Paul’s very formal letter to the Ephesians focuses on the core of what it means to be a Christian. Paul talks about both faith and the practice of faith that doesn’t change regardless of any issues or problems in the community. His first three chapters explain God’s creation of a holy people through the death and resurrection of His son Jesus Christ.
It seems as though Paul can’t use enough synonyms and superlative descriptive words about God–because God is the ultimate, the Great I am, the God above all Gods, the Creator and Ruler of the Universe. God is so much more that we can understand or even imagine.

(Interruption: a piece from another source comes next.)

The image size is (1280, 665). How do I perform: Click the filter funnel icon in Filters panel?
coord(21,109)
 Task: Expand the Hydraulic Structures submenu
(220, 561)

Read through Verses 19-23 of Ephesians 1. If possible, read out loud.
19 I pray that you will continually experience the immeasurable greatness of God’s power made available to you through faith. Then your lives will be an advertisement of this immense power as it works through you! This is the mighty power 20 that was released when God raised Christ from the dead and exalted him to the place of highest honor and supreme authority in the heavenly realm! 21 And now he is exalted as first above every ruler, authority, government, and realm of power in existence! He is gloriously enthroned over every name that is ever praised,[y] not only in this age, but in the age that is coming! 22 And he alone is the leader and source of everything needed in the church. God has put everything beneath the authority of Jesus Christ and has given him the highest rank above all others. 23 And now we, his church, are his body on the earth and that which fills him who is being filled by it! (Ephesians 1:19-23, TPT)
- In the Greko-Roman world, it was a symbol of the highest honor and authority to be seated or stand at the right hand side pf the one in authority. It was a position of power (verse 20).

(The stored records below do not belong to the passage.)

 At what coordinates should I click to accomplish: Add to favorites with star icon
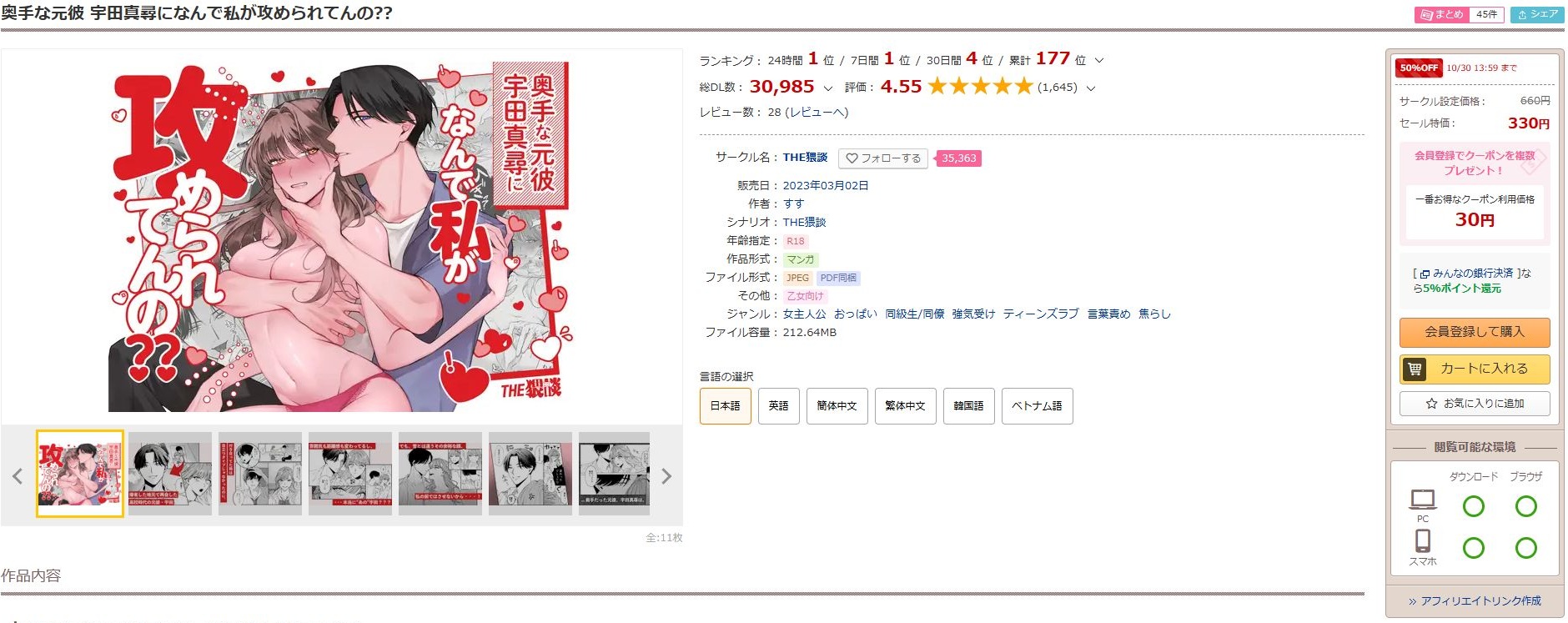tap(1474, 404)
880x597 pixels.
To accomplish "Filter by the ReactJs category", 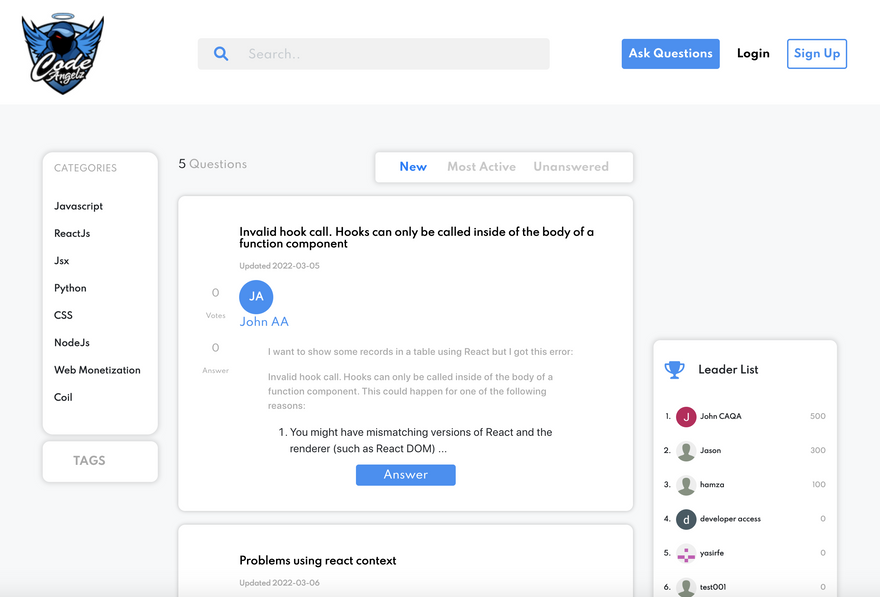I will pyautogui.click(x=72, y=234).
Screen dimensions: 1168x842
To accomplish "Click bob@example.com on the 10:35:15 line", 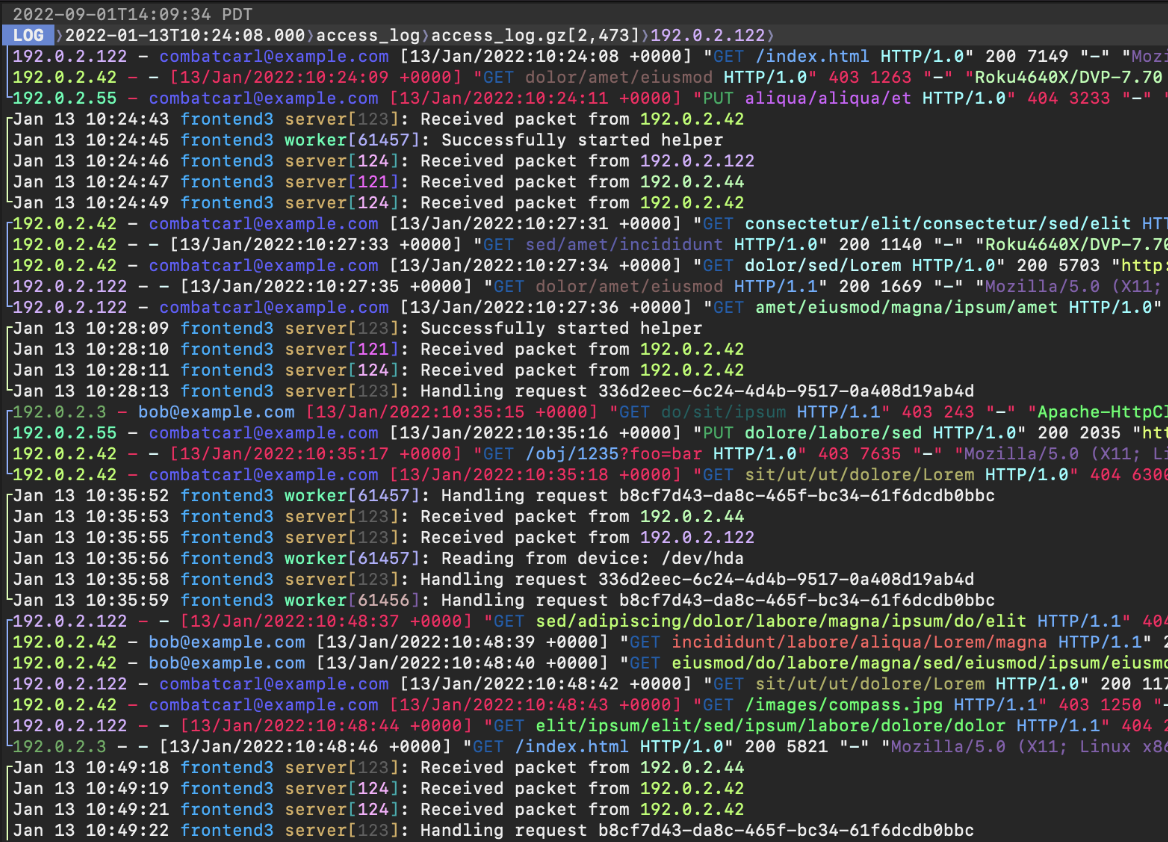I will point(216,411).
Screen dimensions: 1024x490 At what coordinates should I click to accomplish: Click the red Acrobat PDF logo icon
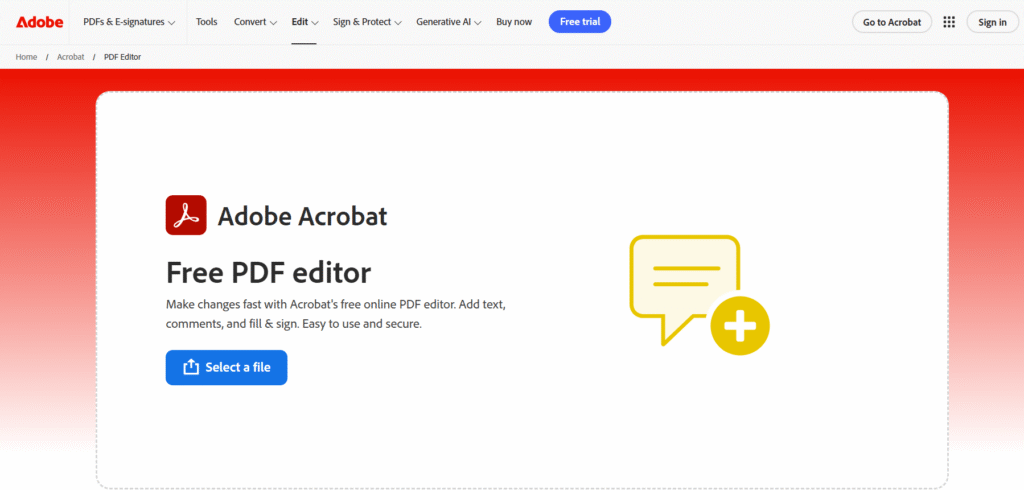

- Early Greek and Roman thinkers compared the state, the empire, to a body where all parts were dependent on the other. Ancient rulers use this analogy often when when explaining and defending hierarchy.
- In Ephesians, Paul often used a flowery style of speaking called “epideictic.” It used repetition and synonyms to describe and praise people, virtues, and deities. This style was a preference of many in the provide of Asia Minor where Ephesus was located.

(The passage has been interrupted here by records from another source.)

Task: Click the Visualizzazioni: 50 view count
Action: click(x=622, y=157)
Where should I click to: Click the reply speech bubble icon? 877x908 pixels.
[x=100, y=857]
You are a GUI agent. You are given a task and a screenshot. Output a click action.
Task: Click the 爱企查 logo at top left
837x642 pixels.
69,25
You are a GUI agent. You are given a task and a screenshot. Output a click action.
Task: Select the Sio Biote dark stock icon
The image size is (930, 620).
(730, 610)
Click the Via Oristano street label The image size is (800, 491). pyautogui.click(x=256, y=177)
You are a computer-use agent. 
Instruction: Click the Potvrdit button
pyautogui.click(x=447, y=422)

- Verse 22 talks about “under his feet” which means victory, everything is under His authority. See Psalm 110:1.
Read THE TEXT ONE MORE TIME, this time in the New Living Translation.
18 I pray that your hearts will be flooded with light so that you can understand the confident hope he has given to those he called—his holy people who are his rich and glorious inheritance. 19 I also pray that you will understand the incredible greatness of God’s power for us who believe him. This is the same mighty power 20 that raised Christ from the dead and seated him in the place of honor at God’s right hand in the heavenly realms. 21 Now he is far above any ruler or authority or power or leader or anything else—not only in this world but also in the world to come. 22 God has put all things under the authority of Christ and has made him head over all things for the benefit of the church. 23 And the church is his body; it is made full and complete by Christ, who fills all things everywhere with himself. (Ephesians 1: 18-23, NLT)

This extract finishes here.